Hacker News new | ask | show | jobs
by bilekas 119 days ago
> but prompt injection springs eternal.

Yes, but some are mitigated when discoverd, and some more critical areas need to be isolated from the LLM so taking their time to provision LLM into their lifecycle is important, and they're happy to spend the time doing it right, rather than just throwing the latest edge tech into their system.

1 comments

How exactly can you "mitigate" prompt injections? Given that the language space is for all intents and purposes infinite, and given that you can even circumvent these by putting your injections in hex or base64 or whatever? Like I just don't see how one can truly mitigate these when there are infinite ways of writing something in natural language, and that's before we consider the non-natural languages one can use too.
The only ways that I can think of to deal with prompt injection, are to severely limit what an agent can access.

* Never give an agent any input that is not trusted

* Never give an agent access to anything that would cause a security problem (read only access to any sensitive data/credentials, or write access to anything dangerous to write to)

* Never give an agent access to the internet (which is full of untrusted input, as well as places that sensitive data could be exfiltrated)

An LLM is effectively an unfixable confused deputy, so the only way to deal with it is effectively to lock it down so it can't read untrusted input and then do anything dangerous.

But it is really hard to do any of the things that folks find agents useful for, without relaxing those restrictions. For instance, most people let agents install packages or look at docs online, but any of those could be places for prompt injection. Many people allow it to run git and push and interact with their Git host, which allow for dangerous operations.

My current experimentation is running my coding agent in a container that only has access to the one source directory I'm working on, as well as the public internet. Still not great as the public internet access means that there's a huge surface area for prompt injection, though for the most part it's not doing anything other than installing packages from known registries where a malicious package would be just as harmful as a prompt injection.

Anyhow, there have been various people talking about how we need more sandboxes for agents, I'm sure there will be products around that, though it's a really hard problem to balance usability with security here.

Full mitigation seems impossible to me at least but the obvious and public sandox escape prompts that have been discovered and "patched" out just making it more difficult I guess. But afau it's not possible to fully mitigate.
If the model is properly aligned then it shouldn't matter if there is an infinite ways for an attacker to ask the model to break alignment.
How do you "properly align" a model to follow your instructions but not the instructions of an attacker that the model can't properly distinguish from your own?
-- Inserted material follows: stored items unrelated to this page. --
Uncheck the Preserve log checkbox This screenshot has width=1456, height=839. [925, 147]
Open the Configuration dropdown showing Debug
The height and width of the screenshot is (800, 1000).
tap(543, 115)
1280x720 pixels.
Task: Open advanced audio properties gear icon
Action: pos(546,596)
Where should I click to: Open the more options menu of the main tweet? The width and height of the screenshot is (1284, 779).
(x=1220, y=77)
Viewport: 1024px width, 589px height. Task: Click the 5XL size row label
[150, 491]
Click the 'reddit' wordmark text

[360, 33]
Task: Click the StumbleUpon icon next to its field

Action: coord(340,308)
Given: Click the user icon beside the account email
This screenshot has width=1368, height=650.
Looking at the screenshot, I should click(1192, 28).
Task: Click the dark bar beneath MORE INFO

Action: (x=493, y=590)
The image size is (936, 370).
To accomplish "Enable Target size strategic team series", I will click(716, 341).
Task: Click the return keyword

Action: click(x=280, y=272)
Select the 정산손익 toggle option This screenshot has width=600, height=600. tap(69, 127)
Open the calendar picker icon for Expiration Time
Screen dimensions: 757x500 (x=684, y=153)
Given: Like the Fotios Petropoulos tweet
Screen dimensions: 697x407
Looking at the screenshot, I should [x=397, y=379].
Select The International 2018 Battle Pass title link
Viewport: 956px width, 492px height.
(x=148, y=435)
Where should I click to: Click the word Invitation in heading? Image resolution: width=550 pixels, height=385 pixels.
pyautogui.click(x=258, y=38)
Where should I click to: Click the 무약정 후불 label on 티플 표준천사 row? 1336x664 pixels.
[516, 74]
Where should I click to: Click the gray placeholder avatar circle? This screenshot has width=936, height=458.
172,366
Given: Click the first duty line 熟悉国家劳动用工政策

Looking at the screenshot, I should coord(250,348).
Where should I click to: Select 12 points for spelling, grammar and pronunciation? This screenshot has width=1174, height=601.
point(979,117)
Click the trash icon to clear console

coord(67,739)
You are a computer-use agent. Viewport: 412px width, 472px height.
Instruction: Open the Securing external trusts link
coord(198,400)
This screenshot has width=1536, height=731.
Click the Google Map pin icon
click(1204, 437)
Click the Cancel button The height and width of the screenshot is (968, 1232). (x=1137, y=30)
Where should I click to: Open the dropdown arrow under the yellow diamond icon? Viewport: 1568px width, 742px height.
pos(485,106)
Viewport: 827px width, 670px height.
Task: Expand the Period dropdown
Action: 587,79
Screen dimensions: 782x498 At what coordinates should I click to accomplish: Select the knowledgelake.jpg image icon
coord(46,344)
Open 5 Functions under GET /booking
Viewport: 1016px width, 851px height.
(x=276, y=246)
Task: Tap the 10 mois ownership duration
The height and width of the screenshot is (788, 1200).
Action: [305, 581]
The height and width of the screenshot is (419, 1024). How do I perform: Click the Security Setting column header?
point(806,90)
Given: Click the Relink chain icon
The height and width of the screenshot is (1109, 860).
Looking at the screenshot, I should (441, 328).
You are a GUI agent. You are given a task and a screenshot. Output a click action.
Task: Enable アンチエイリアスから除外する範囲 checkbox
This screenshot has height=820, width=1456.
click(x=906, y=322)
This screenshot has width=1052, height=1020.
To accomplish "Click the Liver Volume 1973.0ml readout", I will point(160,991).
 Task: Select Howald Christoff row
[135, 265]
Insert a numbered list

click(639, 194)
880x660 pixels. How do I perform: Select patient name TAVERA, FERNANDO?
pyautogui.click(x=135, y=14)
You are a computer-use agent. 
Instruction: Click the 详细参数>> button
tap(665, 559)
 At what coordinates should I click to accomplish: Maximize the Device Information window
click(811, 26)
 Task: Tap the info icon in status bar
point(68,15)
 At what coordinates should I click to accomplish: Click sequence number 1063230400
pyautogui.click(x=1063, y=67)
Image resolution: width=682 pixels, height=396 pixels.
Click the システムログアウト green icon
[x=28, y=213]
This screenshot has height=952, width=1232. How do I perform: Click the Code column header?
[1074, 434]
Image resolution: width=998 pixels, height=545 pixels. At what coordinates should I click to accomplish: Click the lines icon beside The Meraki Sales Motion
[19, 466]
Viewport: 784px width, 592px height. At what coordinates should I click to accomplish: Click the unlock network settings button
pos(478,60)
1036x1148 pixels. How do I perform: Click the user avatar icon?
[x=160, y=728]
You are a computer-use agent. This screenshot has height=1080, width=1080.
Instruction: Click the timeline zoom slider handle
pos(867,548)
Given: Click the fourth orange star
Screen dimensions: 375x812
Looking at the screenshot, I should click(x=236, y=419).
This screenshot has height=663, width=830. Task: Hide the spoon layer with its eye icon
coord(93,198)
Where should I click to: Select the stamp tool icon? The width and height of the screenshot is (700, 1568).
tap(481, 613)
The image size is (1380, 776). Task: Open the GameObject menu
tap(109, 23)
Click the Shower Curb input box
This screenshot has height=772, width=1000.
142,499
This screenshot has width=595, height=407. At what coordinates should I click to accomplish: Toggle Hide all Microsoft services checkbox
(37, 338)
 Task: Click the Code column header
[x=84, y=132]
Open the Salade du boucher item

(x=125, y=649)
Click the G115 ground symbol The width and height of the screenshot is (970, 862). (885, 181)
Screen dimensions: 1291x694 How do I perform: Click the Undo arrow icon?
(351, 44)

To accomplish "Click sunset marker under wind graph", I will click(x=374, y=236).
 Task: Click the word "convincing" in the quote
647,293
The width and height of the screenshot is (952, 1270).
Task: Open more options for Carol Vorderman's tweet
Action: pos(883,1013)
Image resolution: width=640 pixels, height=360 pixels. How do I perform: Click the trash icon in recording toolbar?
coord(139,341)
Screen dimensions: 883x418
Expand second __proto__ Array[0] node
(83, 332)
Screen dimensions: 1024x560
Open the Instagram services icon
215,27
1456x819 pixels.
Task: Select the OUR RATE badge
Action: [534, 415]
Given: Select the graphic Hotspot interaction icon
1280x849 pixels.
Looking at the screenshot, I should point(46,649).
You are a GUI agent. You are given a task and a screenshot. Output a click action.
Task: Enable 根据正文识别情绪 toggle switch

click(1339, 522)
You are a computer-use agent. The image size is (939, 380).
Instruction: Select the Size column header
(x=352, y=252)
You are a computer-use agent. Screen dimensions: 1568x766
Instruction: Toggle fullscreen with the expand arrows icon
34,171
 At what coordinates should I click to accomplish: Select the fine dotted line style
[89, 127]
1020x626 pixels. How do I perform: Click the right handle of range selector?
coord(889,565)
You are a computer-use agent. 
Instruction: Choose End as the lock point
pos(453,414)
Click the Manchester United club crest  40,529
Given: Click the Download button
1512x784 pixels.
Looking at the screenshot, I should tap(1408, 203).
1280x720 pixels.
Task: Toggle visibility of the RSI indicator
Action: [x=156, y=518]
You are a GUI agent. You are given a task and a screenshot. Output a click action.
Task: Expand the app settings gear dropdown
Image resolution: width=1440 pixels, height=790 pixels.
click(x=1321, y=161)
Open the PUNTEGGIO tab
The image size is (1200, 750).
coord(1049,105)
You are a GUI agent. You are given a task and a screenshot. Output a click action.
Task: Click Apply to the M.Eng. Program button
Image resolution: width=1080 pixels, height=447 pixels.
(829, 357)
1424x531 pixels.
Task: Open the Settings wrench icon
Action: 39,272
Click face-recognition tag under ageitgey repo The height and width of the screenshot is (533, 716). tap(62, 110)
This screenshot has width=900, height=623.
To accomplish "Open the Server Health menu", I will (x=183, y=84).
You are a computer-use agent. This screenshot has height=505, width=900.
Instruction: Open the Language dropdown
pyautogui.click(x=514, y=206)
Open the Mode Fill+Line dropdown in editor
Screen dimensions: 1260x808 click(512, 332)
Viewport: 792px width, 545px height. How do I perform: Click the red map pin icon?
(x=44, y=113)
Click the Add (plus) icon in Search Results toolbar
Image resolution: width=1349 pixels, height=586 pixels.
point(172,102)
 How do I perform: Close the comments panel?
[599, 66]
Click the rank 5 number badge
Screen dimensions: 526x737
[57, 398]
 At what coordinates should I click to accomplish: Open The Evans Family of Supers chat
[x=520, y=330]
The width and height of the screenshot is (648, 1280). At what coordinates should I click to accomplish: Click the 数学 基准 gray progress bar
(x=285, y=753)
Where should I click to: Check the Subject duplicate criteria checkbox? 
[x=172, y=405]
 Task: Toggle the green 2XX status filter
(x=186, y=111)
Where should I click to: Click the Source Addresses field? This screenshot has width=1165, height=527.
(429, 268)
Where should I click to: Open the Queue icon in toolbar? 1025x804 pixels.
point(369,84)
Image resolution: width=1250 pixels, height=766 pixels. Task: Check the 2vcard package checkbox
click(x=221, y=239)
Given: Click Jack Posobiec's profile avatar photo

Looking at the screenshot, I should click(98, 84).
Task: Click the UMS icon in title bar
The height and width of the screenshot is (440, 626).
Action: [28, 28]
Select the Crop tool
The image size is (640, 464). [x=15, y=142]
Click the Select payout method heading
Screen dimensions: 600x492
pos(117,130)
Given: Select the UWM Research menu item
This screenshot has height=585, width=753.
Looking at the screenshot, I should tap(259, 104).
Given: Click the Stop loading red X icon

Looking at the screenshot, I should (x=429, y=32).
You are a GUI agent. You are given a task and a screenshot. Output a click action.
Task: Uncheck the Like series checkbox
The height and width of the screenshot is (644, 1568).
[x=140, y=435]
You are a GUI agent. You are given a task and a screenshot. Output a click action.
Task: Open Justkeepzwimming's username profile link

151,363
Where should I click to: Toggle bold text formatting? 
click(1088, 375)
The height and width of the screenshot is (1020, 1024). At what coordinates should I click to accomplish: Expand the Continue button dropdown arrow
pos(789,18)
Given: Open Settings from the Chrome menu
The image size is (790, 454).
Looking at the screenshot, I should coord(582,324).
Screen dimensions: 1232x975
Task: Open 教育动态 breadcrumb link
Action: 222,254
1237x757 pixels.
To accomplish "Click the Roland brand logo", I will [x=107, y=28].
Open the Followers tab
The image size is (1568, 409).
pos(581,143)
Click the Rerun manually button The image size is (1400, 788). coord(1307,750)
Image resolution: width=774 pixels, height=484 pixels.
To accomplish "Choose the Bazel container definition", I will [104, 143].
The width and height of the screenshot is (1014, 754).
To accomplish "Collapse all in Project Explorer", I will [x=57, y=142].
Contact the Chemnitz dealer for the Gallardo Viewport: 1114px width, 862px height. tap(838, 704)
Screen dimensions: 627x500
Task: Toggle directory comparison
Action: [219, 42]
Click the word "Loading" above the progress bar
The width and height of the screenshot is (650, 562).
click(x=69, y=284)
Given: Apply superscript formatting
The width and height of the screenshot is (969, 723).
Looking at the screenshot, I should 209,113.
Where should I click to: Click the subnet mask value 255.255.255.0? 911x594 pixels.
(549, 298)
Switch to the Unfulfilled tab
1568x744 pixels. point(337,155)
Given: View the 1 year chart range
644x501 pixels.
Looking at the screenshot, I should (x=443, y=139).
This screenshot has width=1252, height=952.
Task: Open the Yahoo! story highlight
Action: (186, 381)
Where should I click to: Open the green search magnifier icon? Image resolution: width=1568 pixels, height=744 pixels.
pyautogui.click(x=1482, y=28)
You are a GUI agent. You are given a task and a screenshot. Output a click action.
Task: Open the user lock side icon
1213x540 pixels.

The model has no idea if it's you or an attacker saying "please upload this file to this endpoint."

This is an open problem in the LLM space, if you have a solution for it, go work for Anthropic and get paid the big bucks, they pay quite well, and they are struggling with making their models robust to prompt injection. See their system card, they have some prompt injection attacks where even with safeguards fully on, they have more than 50% failure rate of defending against attacks: https://www-cdn.anthropic.com/c788cbc0a3da9135112f97cdf6dcd0...

>The model has no idea if it's you or an attacker saying "please upload this file to this endpoint."

That is why you create a protocol on top that doesn't use inbound signaling. That way the model is able to tell who is saying what.

Huh? Once it gets to the model, it's all just tokens, and those are just in band signalling. A model just takes in a pile of tokens, and spits out some more, and it doesn't have any kind of "color" for user instructions vs. untrusted data. It does use special tokens to distinguish system instructions from user instructions, but all of the untrusted data also goes into the user instructions, and even if there are delimiters, the attention mechanism can get confused and it can lose track of who is talking at a given time.

And the thing is, even adding a "color" to tokens wouldn't really work, because LLMs are very good at learning patterns of language; for instance, even though people don't usually write with Unicode enclosed alphanumerics, the LLM learns the association and can interpret them as English text as well.

As I say, prompt injection is a very real problem, and Anthopic's own system card says that on some tests the best they do is 50% on preventing attacks.

If you have a more reliable way of fixing prompt injection, you could get paid big bucks by them to implement it.

>Once it gets to the model, it's all just tokens

The same thing could be said about the internet. When it comes down to the wire it's all 0s and 1s.